**THE PROBLEM:** Recast the entries as a two-column CSV with the columns text and answer, one row for each answered line. Put the line's text and its answer each in one quoted field, replace any line breaks with spaces, and leave the pictures out.

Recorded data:
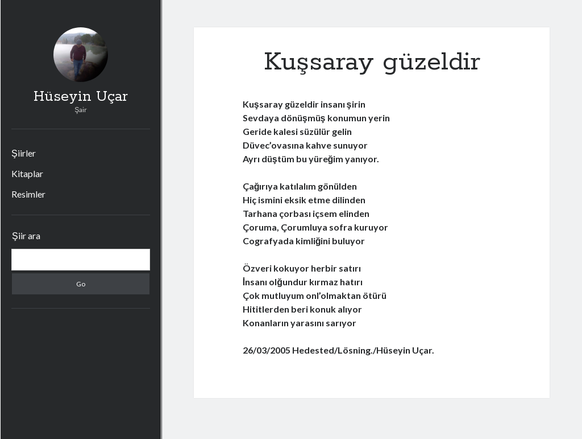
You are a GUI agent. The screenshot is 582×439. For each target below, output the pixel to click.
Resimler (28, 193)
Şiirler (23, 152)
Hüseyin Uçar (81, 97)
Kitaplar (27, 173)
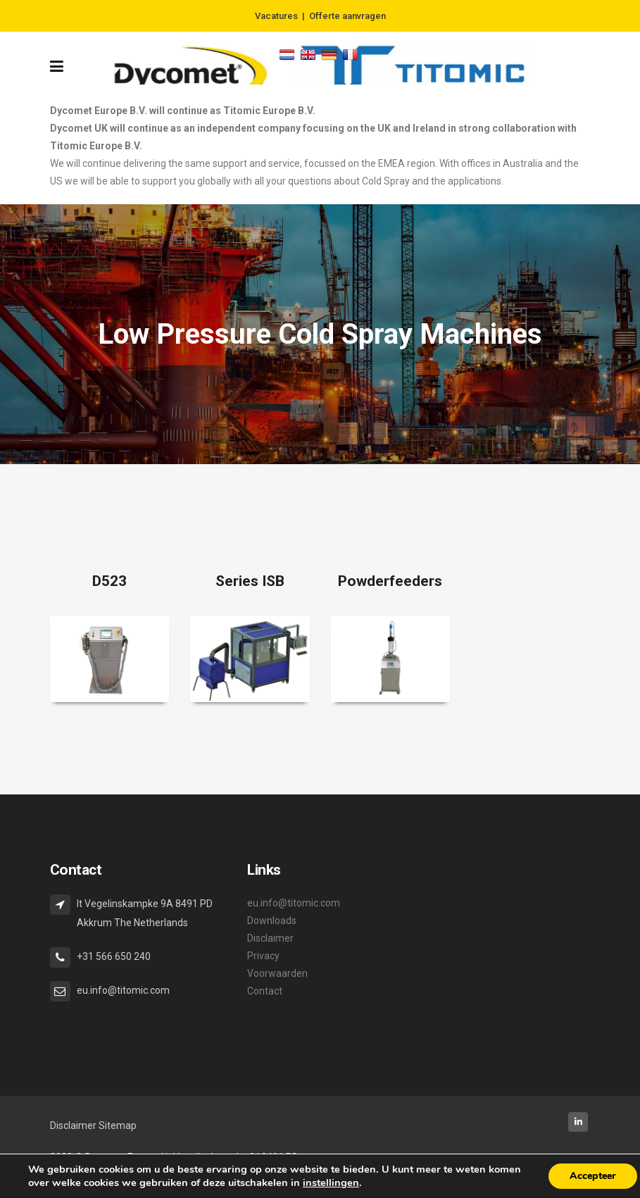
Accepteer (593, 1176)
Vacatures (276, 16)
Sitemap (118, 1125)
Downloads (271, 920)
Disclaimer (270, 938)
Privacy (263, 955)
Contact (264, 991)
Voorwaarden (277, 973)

**RESULT OF THE TASK:**
text,answer
"You are a GUI agent. The screenshot is 582×439. For each target below, output the pixel to click. Resimler","(28, 193)"
"Şiirler","(23, 152)"
"Hüseyin Uçar","(81, 97)"
"Kitaplar","(27, 173)"
"Accepteer","(593, 1176)"
"Vacatures","(276, 16)"
"Sitemap","(118, 1125)"
"Downloads","(271, 920)"
"Disclaimer","(270, 938)"
"Privacy","(263, 955)"
"Contact","(264, 991)"
"Voorwaarden","(277, 973)"